Source text.
━━━

LINK: daringfireball.net  ➚   |   Posted by: Joshua Benton   |   September 22, 2015

Daring Fireball’s John Gruber linked yesterday to a Sports Illustrated slideshow of baseball photos taken with the new iPhone 6s Plus. But he noted a technical problem:

In a small dose of irony, I had to disable content-blocking (long press the reload button in Mobile Safari’s location field) to get SI’s image gallery dingus to work.

In other words, the adblocking software Gruber has installed on his iPhone was also blocking the content.

Now, if a publisher chooses to do that — to block access to its content to those using adblockers — that’s its prerogative! It might be a smart choice that leads to whitelisting, or at least plants a few guilty feelings. Or it might just lead people to be angry with no positive outcomes! We’ll see.

My point here is that it should be a conscious choice, not the result of bad code.

(Justen Fox is a senior product manager at Vox Media. Acronym decoder: JS = JavaScript, DFP = Google’s ad platform DoubleClick for Publishers, NR = analytics platform New Relic. From a little Ghostery fiddling, it looks like it’s blocking DoubleClick that breaks the slideshow. I’ve also seen some wonky, broken behavior on some other news sites.)

━━━

Dataset excerpts.
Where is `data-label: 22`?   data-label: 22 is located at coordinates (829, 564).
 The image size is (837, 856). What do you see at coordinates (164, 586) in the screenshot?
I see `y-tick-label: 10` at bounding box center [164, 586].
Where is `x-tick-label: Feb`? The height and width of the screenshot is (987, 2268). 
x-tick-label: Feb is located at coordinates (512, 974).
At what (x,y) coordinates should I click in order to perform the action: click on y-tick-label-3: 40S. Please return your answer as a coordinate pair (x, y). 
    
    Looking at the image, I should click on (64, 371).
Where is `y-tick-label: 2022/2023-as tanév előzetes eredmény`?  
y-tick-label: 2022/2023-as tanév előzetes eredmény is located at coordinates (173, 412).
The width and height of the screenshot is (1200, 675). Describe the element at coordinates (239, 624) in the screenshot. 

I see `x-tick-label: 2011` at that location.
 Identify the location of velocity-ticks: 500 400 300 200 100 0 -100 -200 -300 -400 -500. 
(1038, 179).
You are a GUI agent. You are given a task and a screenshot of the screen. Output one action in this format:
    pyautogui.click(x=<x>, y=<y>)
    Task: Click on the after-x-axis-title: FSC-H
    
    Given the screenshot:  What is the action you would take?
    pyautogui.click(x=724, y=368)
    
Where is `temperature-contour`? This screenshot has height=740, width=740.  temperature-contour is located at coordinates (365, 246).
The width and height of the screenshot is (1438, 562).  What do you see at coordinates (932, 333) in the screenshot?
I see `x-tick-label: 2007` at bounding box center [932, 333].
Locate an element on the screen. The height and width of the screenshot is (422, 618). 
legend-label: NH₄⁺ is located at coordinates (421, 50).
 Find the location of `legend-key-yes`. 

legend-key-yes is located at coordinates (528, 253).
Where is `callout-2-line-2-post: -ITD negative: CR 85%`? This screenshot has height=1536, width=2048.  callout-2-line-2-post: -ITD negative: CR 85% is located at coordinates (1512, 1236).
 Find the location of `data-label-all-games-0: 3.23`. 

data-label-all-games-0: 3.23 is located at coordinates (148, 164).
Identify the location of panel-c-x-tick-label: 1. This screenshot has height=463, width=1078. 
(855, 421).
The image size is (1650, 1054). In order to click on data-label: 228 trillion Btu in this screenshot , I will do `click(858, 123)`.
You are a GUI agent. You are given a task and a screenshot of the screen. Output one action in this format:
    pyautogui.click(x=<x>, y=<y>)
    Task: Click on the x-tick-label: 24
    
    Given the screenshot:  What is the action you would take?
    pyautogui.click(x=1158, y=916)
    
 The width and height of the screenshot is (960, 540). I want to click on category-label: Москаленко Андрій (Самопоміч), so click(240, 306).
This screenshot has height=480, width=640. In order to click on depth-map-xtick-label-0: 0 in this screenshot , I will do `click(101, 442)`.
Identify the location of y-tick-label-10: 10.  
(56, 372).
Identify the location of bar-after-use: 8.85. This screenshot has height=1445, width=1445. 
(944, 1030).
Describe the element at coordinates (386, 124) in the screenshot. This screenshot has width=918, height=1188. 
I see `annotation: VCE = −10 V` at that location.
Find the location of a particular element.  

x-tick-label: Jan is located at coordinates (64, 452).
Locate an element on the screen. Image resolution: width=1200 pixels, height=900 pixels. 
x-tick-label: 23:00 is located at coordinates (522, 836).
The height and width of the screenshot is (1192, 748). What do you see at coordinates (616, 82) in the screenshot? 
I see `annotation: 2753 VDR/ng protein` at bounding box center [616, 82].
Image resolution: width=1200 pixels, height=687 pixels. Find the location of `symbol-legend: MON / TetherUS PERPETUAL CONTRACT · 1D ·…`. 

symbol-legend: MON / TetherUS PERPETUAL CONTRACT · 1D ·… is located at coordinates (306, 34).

━━━

Assignment. From the adblocking post above, repeat word for word the passage that opens with the words containing "LINK: daringfireball.net  ➚   |   Posted" and closes with "outcomes! We’ll see.".

Reply to the task.
LINK: daringfireball.net  ➚   |   Posted by: Joshua Benton   |   September 22, 2015

Daring Fireball’s John Gruber linked yesterday to a Sports Illustrated slideshow of baseball photos taken with the new iPhone 6s Plus. But he noted a technical problem:

In a small dose of irony, I had to disable content-blocking (long press the reload button in Mobile Safari’s location field) to get SI’s image gallery dingus to work.

In other words, the adblocking software Gruber has installed on his iPhone was also blocking the content.

Now, if a publisher chooses to do that — to block access to its content to those using adblockers — that’s its prerogative! It might be a smart choice that leads to whitelisting, or at least plants a few guilty feelings. Or it might just lead people to be angry with no positive outcomes! We’ll see.